Quatro em cada dez escolas públicas do Brasil ainda não oferecem ensino em tempo integral, apesar de meta do governo

Mesmo com expansão, modelo alcança 22,9% das matrículas e enfrenta desafios estruturais, orçamentários e pedagógicos

Quatro a cada dez escolas públicas do Brasil ainda não registram nenhuma matrícula em tempo integral, apesar do esforço do governo federal para ampliar esse formato de ensino, aponta reportagem do jornal O Globo. Dados do Censo Escolar de 2024 mostram que mais de 54 mil unidades — de um total de 134.705 instituições ligadas a redes municipais, estaduais e federais — continuam funcionando apenas no modelo parcial. A maioria pertence às prefeituras, responsáveis por quase metade dos estudantes e por 78% das escolas públicas do país.

O número de instituições com 100% das matrículas em tempo integral permanece baixo, embora essa seja uma das principais apostas da gestão Lula para melhorar o desempenho educacional. Em 2022, antes do início do terceiro mandato, havia 16.936 escolas com jornada totalmente integral; em 2024, são 21.068, o equivalente a 15% das unidades.

Desafios para adesão

A ampliação do tempo integral é especialmente difícil para municípios com redes menores, observa Catarina de Almeida, doutora em Educação pela USP e integrante da Campanha Nacional pelo Direito à Educação. Ela aponta que a mudança exige reestruturação física e pedagógica, além de mais recursos humanos e financeiros.

— Se eu tenho uma escola com 500 matrículas de manhã e à tarde, por exemplo, ela vai reduzir a capacidade de oferta pela metade, passando de mil alunos para 500. A infraestrutura, as condições do município e o esforço vão ser muito maiores — explica à reportagem. — Ter mais escolas em tempo integral exige mais profissionais, alimentação e investimento. Precisa oferecer outros atrativos para que os alunos se desenvolvam, além das aulas das disciplinas.

Pelas regras, a jornada integral deve ter no mínimo sete horas diárias ou 35 horas semanais, enquanto a parcial é de cerca de quatro horas. Para garantir qualidade, a mudança precisa ir além do simples aumento de tempo.

Política federal e metas

Segundo o Ministério da Educação (MEC), as matrículas em tempo integral passaram de 18,2% em 2022 para 22,9% em 2024. O órgão atribui o avanço ao Programa Escola em Tempo Integral, lançado em 2023, e à ampliação dos repasses federais. Desde o início da política, mais de R$ 4 bilhões foram destinados a estados e municípios, com valores de até R$ 4 mil por aluno. A adesão é voluntária e, no primeiro ciclo (2023-2024), foram registradas 965.121 matrículas.

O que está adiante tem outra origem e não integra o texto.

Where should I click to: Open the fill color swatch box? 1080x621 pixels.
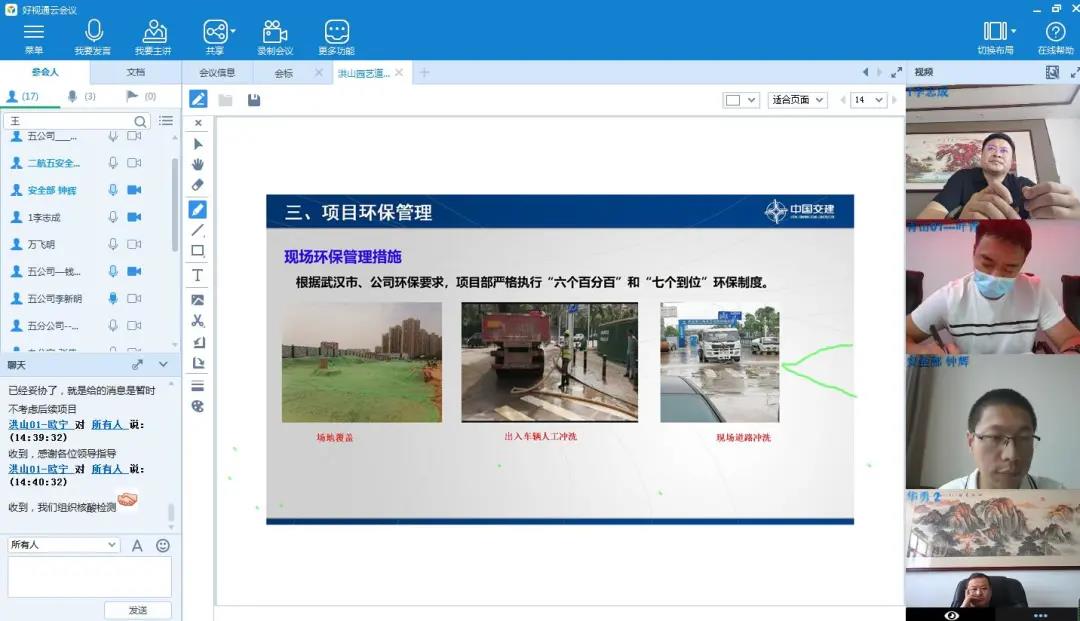[739, 100]
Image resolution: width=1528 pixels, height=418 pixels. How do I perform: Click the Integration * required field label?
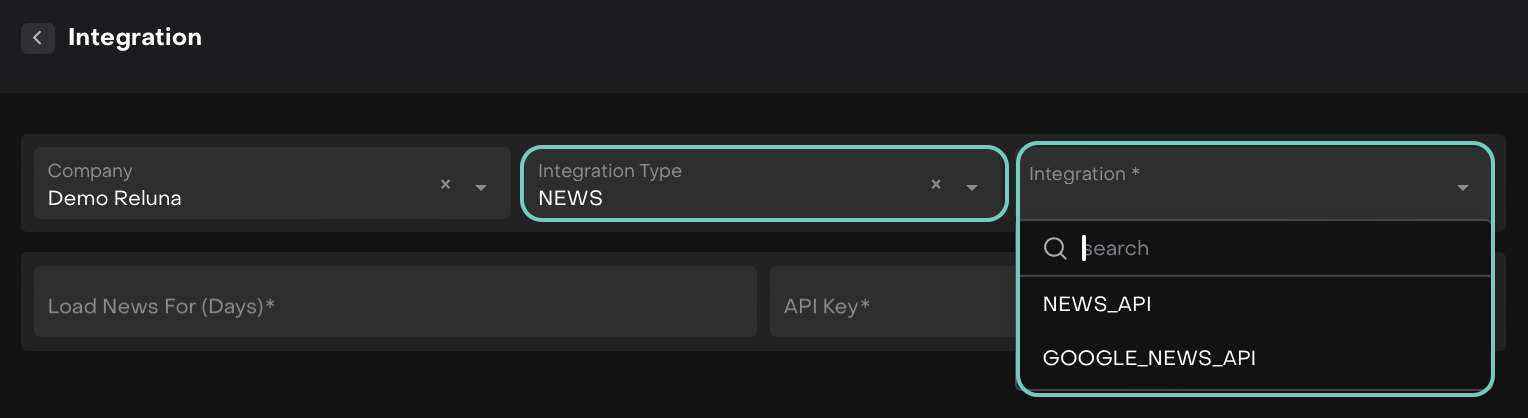tap(1085, 174)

O MEC reconhece, porém, que a cobertura ainda está distante da universalização e que há desigualdade territorial na oferta. A meta é atingir 3,2 milhões de matrículas até 2026 e alcançar, até o fim de 2024, o objetivo do Plano Nacional de Educação (PNE): 25% das matrículas da educação básica em tempo integral. Em 2024, o índice ficou em 22,9%.

Especialistas alertam que, embora os repasses federais estimulem a expansão, eles não cobrem integralmente os custos de implementação, deixando estados e municípios com parte significativa do ônus.

Limitações estruturais e sociais

Para Tássia Cruz, professora da Fundação Getulio Vargas e especialista em Economia da Educação, a universalização esbarra em problemas históricos: infraestrutura deficiente, carência de professores capacitados, baixos salários e orçamentos limitados. Ela lembra que programas anteriores, como o Mais Educação (2007), enfrentaram dificuldades semelhantes, com tempo adicional na escola sem integração curricular e, muitas vezes, sem a presença de professores.

— Já aprendemos que isso não contribui para o aprendizado — afirma. — Hoje, a política caminha na direção certa. Porém, os problemas relacionados à formação docente e à valorização salarial permanecem. A precarização no tempo parcial continua também no tempo integral.

Outro obstáculo vem de fora das salas de aula: cerca de 10% dos jovens entre 15 e 17 anos estudam e trabalham, segundo o IBGE. A dupla jornada limita a adesão de parte dos estudantes ao tempo integral.

Cruz acrescenta que o PNE prevê não apenas a ampliação da jornada, mas também o aumento do total de matrículas, combinação que pressiona ainda mais a capacidade de atendimento da rede pública.